GLIGEN: Open-Set Grounded Text-to-Image Generation

Yuheng Li,Haotian Liu,Qingyang Wu,Fangzhou Mu,Jianwei Yang,Jianfeng Gao,Chunyuan Li,Yong Jae Lee
2023-04-17
Abstract:Large-scale text-to-image diffusion models have made amazing advances. However, the status quo is to use text input alone, which can impede controllability. In this work, we propose GLIGEN, Grounded-Language-to-Image Generation, a novel approach that builds upon and extends the functionality of existing pre-trained text-to-image diffusion models by enabling them to also be conditioned on grounding inputs. To preserve the vast concept knowledge of the pre-trained model, we freeze all of its weights and inject the grounding information into new trainable layers via a gated mechanism. Our model achieves open-world grounded text2img generation with caption and bounding box condition inputs, and the grounding ability generalizes well to novel spatial configurations and concepts. GLIGEN's zero-shot performance on COCO and LVIS outperforms that of existing supervised layout-to-image baselines by a large margin.

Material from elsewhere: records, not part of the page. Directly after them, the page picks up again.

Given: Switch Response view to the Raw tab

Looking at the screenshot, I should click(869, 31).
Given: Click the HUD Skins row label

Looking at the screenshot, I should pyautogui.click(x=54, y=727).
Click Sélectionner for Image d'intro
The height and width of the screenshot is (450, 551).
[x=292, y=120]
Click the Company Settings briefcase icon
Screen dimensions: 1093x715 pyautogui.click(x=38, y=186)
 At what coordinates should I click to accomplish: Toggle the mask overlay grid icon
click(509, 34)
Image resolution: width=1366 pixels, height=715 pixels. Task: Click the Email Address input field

Computer Vision and Pattern Recognition,Artificial Intelligence,Computation and Language,Graphics,Machine Learning
What problem does this paper attempt to address?

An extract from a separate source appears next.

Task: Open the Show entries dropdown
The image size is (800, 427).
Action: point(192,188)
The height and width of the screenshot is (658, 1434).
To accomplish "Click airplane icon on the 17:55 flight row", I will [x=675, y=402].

The paper attempts to address the issue that in existing large-scale text-to-image generation models, relying solely on text input cannot achieve precise control over the generation process, particularly in terms of object localization and the use of reference images. To solve this problem, the paper proposes GLIGEN (Grounded Language-to-Image Generation), a novel approach that enhances the capabilities of existing pre-trained text-to-image diffusion models by introducing new conditional input modalities (such as bounding boxes, key points, edge maps, etc.). The core of GLIGEN lies in maintaining the vast conceptual knowledge of the pre-trained model while injecting new conditional information into new layers by freezing the original model weights, thereby achieving open-world text-to-image generation capabilities. Specifically, GLIGEN aims to: 1. **Enhance the controllability of the generation model**: By introducing various conditional inputs (such as bounding boxes, key points, style images, etc.), the generation process becomes more controllable, allowing for precise localization and description of objects in the image. 2. **Achieve open-world generation capabilities**: It can generate new concepts that have not been seen before, not limited to the concepts present in the training data. 3. **Improve zero-shot performance**: Without additional supervision, GLIGEN outperforms existing supervised baseline methods on the COCO and LVIS datasets. Through these improvements, GLIGEN not only enhances the quality of image generation but also increases the flexibility and controllability of the generation process, making it more practical for real-world applications.